Client Question: How do I detox after the holidays?

how do I detox after the holidays

 

I’ve already been asked this question by three clients this year, so I figured it’s probably a good topic for a post!

 

Question: How can I detox from all of my holiday eating?

 

Answer:

The term “detox” is actually misleading, since if your kidneys and liver are functioning properly, it’s not likely that your body is accumulating toxins. They do a pretty good job of keeping those at bay! However, after a couple weeks of holiday partying you’re probably not feeling your best.
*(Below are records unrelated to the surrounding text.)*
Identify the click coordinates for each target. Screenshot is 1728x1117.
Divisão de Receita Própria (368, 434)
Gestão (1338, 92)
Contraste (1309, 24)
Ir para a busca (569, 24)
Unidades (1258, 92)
Common complaints include:

  • Swelling/rapid weight gain – When you eat more sodium than your body is used to, the sodium binds with water in your body and causes you to retain a bit of extra water weight.
  • Inflammation – High intakes of sugar, alcohol, and certain types of fat (that like to come out at parties) are inflammatory. Not to mention we tend to eat more of the foods that our individual bodies just “don’t agree with” at holiday times. This can lead you with a dose of extra inflammation for a bit afterward.
  • Headache – This is likely to due either to hangover, inflammation, or dehydration (or a combo).
  • Digestive…um…disturbances – These can vary across the spectrum from constipation to diarrhea to gas and bloating. This is usually related to eating foods that your normal collection of gut bacteria are not used to. They aren’t prepared for it and have a hard time helping you digest. Thus, disturbances.
  • Low energy – Sugar crashes, the effects of alcohol, and lack of vitamins and minerals can leave you feeling sluggish.
  • Heartburn – This one can be caused by eating more food overall, or specifically more fat, sugar, alcohol, or high-acid foods.
  • Guilt – I gotta throw this one in here, since many people feel badly about their actions after holiday eating

 

The good news is, most of this is temporary. If you go back to your usual routine you’ll probably feel normal again after a few days or a week. If you want to speed up the process, here are some tips to feel your best as soon as possible after the holidays.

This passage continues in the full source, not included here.